D.C. Circuit Court of Appeals hears arguments on Clean Power Plan

WASHINGTON, Sept. 27, 2016 – The Clean Power Plan finally got its day in court Tuesday, and you needed a scorecard to tell who the players were.

Ten judges at the D.C. Circuit Court of Appeals heard arguments from more than a dozen lawyers, who were variously representing 46 states both for and against the plan, as well as hundreds of industry associations and individual companies, current and former members of Congress, and environmental groups – not to mention cities, counties, mayors, public health advocates and labor unions.

The appeals court declined to stop implementation of the rule in January, but the Supreme Court showed no such reluctance in February, issuing a stay just four days before the death of Justice Antonin Scalia.

The current four-four split on the high court is significant, because whichever side loses in the D.C. Circuit is expected to appeal that ruling, and a 4-4 verdict would leave the D.C. Circuit decision in place.

But first, the court will have to issue a decision, which could come this winter. And predicting which way the D.C. Circuit will go is a dicey proposition, at best.
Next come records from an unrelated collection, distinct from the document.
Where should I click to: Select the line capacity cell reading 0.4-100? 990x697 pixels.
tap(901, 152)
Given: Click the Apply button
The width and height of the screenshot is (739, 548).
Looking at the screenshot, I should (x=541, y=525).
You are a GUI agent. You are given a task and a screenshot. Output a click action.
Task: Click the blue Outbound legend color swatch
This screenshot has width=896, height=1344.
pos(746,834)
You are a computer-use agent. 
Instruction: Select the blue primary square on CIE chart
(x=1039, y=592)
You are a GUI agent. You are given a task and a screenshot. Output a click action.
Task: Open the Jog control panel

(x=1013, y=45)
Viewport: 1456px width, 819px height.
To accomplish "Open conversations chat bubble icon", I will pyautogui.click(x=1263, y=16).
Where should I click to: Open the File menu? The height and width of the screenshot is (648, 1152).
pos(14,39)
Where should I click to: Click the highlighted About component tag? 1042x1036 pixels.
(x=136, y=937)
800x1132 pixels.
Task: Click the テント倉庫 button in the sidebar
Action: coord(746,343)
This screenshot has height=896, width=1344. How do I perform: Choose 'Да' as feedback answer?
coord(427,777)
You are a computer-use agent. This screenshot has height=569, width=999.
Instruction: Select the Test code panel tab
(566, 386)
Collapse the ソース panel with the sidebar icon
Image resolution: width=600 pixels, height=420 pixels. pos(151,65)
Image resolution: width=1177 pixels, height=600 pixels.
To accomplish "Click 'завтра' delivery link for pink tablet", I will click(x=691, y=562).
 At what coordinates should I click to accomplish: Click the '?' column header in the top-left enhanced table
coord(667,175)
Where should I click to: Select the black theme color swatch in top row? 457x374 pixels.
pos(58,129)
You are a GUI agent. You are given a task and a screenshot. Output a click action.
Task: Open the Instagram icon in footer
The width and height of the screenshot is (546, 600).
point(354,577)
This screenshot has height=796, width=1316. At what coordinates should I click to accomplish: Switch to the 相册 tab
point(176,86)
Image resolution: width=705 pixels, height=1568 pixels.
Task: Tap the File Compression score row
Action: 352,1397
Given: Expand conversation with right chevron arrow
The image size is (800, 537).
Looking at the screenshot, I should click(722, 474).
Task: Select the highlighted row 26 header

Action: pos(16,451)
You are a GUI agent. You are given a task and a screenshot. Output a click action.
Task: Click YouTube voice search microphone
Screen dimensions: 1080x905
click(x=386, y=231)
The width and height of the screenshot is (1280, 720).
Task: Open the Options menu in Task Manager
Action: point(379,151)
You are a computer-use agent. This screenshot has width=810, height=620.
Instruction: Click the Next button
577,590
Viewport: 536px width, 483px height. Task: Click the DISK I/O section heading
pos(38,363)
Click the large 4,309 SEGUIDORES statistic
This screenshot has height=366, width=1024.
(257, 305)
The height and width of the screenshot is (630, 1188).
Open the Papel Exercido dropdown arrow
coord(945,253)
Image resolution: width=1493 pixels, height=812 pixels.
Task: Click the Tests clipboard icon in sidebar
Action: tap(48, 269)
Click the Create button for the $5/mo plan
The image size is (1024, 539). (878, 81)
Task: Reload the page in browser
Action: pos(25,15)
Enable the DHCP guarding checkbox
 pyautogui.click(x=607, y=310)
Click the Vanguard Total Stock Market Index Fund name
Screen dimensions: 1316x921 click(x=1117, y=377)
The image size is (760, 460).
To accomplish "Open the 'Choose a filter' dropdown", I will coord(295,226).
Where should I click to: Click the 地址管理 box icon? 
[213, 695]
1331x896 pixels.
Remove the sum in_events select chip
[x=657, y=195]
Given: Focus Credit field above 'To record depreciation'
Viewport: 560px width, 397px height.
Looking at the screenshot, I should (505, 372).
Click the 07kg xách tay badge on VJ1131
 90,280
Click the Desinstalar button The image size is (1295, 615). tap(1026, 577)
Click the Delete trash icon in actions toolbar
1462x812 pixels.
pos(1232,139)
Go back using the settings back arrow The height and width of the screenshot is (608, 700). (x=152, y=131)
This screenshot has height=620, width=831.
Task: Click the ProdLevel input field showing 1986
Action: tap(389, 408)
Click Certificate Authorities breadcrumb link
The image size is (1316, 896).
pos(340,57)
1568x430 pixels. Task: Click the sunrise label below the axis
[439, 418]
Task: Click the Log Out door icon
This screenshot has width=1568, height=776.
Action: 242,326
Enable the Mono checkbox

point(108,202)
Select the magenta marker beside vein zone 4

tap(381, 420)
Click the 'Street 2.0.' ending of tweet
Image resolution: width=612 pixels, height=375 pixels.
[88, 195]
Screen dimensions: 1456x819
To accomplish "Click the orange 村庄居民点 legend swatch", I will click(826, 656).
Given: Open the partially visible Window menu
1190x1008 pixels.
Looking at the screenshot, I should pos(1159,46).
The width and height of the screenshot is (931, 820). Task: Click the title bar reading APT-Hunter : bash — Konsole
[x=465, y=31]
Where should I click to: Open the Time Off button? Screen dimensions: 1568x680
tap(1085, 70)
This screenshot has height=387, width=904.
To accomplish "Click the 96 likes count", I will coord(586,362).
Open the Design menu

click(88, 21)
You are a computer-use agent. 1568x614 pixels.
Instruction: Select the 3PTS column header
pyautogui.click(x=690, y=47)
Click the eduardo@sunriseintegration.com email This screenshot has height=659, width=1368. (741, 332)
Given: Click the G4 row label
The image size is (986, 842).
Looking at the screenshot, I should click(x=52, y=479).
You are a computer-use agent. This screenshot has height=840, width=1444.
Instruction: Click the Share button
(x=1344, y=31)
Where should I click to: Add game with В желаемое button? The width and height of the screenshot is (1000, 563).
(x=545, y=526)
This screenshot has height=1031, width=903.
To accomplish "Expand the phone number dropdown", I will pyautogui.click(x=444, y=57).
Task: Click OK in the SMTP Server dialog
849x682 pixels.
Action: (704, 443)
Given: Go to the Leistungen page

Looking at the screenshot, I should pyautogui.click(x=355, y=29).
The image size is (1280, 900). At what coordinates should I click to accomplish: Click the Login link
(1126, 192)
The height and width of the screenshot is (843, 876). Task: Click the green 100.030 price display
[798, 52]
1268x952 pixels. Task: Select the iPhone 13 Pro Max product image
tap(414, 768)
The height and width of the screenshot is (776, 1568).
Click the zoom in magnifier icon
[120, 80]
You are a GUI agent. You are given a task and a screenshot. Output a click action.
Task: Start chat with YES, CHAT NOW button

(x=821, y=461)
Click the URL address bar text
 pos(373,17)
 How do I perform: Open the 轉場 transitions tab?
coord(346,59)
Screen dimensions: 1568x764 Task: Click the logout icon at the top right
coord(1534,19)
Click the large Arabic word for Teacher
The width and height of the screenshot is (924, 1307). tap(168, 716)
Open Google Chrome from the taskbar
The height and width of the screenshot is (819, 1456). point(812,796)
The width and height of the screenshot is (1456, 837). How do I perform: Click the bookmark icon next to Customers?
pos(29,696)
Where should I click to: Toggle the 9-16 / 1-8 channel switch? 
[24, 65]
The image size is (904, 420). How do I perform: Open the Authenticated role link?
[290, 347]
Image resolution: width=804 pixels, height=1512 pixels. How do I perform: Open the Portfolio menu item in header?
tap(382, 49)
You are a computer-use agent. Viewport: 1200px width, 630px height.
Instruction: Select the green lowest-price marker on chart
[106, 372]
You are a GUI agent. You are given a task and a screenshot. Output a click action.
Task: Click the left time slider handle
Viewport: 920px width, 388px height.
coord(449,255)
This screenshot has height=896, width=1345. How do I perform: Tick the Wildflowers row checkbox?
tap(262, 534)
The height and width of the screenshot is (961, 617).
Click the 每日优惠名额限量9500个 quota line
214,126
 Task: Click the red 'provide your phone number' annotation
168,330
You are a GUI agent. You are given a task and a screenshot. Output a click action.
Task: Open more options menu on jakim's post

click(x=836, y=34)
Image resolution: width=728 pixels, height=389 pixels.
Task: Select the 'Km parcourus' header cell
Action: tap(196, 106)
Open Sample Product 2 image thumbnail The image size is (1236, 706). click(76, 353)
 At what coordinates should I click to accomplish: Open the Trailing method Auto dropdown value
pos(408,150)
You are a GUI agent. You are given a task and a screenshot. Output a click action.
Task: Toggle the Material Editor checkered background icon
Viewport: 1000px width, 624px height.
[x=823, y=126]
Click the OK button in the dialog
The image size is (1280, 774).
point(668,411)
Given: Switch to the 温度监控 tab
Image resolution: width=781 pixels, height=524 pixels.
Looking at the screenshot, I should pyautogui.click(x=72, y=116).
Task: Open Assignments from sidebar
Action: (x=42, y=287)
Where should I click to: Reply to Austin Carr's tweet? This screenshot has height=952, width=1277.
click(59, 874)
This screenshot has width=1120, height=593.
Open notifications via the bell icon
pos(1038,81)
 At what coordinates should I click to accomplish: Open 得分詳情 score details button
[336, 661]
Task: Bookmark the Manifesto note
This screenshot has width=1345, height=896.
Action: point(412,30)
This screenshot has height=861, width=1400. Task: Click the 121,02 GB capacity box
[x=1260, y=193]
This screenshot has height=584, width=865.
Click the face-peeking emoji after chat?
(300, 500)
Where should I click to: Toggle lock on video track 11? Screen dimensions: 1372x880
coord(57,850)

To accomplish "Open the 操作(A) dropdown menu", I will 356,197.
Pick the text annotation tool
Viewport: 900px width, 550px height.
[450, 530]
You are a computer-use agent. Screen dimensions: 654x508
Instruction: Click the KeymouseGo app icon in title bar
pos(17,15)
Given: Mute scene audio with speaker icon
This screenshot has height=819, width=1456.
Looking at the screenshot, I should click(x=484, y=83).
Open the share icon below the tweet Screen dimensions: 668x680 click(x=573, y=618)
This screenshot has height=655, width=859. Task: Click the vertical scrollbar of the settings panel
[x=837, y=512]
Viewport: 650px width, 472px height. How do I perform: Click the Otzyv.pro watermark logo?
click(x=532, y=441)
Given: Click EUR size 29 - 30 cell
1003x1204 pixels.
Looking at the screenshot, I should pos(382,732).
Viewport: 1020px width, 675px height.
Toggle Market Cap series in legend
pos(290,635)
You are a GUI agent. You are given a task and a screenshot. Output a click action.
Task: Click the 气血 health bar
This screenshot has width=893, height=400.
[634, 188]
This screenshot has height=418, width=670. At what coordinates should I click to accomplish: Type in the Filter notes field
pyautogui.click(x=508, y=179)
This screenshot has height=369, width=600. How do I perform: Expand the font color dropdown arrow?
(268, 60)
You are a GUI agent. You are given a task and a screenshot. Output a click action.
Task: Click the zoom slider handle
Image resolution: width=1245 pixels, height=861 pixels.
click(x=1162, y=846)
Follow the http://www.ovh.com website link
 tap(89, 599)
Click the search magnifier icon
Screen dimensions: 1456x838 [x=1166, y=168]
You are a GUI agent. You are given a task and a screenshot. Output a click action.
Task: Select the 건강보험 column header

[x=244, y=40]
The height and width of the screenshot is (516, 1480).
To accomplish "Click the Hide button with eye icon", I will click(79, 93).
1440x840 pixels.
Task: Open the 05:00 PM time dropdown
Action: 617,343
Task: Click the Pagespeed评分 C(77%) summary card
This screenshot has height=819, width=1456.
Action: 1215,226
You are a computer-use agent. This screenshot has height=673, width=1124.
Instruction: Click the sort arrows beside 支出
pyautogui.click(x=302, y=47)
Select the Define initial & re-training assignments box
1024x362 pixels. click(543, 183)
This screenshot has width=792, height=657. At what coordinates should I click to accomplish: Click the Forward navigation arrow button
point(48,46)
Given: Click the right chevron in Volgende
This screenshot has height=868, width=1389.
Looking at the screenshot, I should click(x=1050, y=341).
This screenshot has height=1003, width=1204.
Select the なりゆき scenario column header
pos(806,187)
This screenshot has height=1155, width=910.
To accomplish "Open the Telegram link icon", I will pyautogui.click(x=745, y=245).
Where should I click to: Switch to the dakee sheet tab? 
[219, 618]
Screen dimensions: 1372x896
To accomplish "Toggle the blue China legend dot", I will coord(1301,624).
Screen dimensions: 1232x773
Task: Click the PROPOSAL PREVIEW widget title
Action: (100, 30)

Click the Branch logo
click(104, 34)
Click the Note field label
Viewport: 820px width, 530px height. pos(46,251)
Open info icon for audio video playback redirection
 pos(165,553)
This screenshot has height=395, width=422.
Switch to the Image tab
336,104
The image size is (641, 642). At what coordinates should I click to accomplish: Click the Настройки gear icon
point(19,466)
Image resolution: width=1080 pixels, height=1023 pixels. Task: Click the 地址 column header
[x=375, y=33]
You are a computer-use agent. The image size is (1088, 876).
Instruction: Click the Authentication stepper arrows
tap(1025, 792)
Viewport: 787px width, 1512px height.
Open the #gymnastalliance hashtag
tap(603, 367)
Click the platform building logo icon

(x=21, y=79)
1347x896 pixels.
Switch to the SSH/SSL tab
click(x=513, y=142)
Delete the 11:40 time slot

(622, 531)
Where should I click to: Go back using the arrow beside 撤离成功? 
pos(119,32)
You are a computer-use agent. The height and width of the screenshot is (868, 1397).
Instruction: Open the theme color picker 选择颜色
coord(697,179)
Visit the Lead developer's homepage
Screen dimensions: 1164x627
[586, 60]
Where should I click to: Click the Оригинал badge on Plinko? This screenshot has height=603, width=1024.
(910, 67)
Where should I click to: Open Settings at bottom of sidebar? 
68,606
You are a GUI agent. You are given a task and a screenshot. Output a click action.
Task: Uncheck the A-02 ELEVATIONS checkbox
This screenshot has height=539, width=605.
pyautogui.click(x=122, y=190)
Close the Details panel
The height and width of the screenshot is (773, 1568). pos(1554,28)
Even before the arguments, parties to the litigation were making their case to the media. Jim Matheson, CEO of the National Rural Electric Cooperative Association, said in a statement that the CPP rule “hits not-for-profit, consumer-owned electricity providers and their members especially hard. Instead of crafting sensible regulations to address power plant carbon emissions, EPA issued a rule that would significantly restructure the power sector, far exceeding its legal authority and burdening electric co-ops with a disproportionate share of the costs.”

“The rule would force many co-ops to prematurely shutter coal-fired power plants on which they’re still repaying loans,” Matheson said. “Members of those co-ops would be charged twice for their electricity – once to continue paying down the loans on assets that are no longer generating revenue, and again for the cost of purchasing replacement power from somewhere else.”

West Virginia Attorney General Elbert Lin, representing the 28 states that are seeking to block the plan, argued that the Clean Air Act does not give EPA the authority to impose such a sweeping regulatory mandate on the energy industry and the states that have to implement the CPP.

No individual coal plant can meet the emission standards under the plan, Lin and attorney Peter Keisler, representing the utilities, argued. (That assertion was disputed by attorneys for the other side, who said coal-fired plants could use carbon dioxide capture and sequestration and co-fire with natural gas to meet the rule’s standards.)

The plan will force some plants to be shut down or replaced, and require companies to invest in wind and solar energy in order to meet the new standards, Lin and Keisler said.

Some of the judges pushed back, however, questioning whether the expected decrease in the amount of electricity derived from coal would really be “transformative.” “You’re talking about a 5 percent difference,” from 32 percent of the nation’s electricity derived from coal to 27 percent, Circuit Judge Thomas Griffith said. “That doesn’t seem to me to be transformative.”

Lin disagreed, saying coal’s share of the energy pie would fall by 10 percentage points, but Circuit Judge David Tatel said “the only thing that seems transformative is that they’re regulating CO for the first time.”

And Griffith added that the Clean Air Act’s requirement that emission guidelines reflect “the best system of emission reduction” seemed to be “awfully broad language.”

“You might quarrel with Congress giving so much power to EPA, but they’ve done it,” he said.

Lin, however, said he did not think Congress gave EPA the authority to issue a rule that sets emission rates.

“This is the kind of power that not even the Federal Energy Regulatory Commission has,” he said.

Keisler insisted that the CPP would force companies to “subsidize” the wind and solar industries. The only way for companies with coal-fired generation to meet the emissions targets would be through the purchase or construction of renewable energy sources.

But Circuit Judge Nina Pillard questioned whether operators of coal-fired power plants have long benefited from subsidies by not having to pay for the “externalities” of health problems caused by emissions from those plants.

The Justice Department’s Eric Hostetler told the court that the CPP simply adopts procedures that have been used for decades by the energy industry to distribute electricity, which he called “an extremely fungible product.” Hostetler disagreed with Circuit Judge Brett Kavanaugh’s assertions that the case has “huge national and political significance” and “huge national repercussions.” He conceded the case is important, but said the economic compliance costs are no higher than those of other regulations affecting the power sector.

Kavanaugh also insisted that Congress should have provided a “clear statement” on a policy issue of such significance. Hostetler insisted the Clean Air Act gives EPA the authority to impose what he called “incremental” changes, and said, “Fundamentally, the rule is about substituting cleaner technologies for dirtier technologies.” 

Addressing the issue of whether CPP forces power companies to alter the way they provide electricity (also known as “generation shifting”), Kevin Poloncarz, representing power companies that support EPA, said “generation-shifting is business as usual for the power sector.”

“The petitioners want to have it both ways,” he said, talking about the states and power companies seeking to overturn the rule. “They want to use generation shifting but not use it to set the (emissions) bar.”

Other issues raised at the argument included whether EPA provided the public adequate notice of the rule’s content, whether EPA exceeded its constitutional authority by forcing states to implement federal policies, and whether the goals of the plan are actually achievable.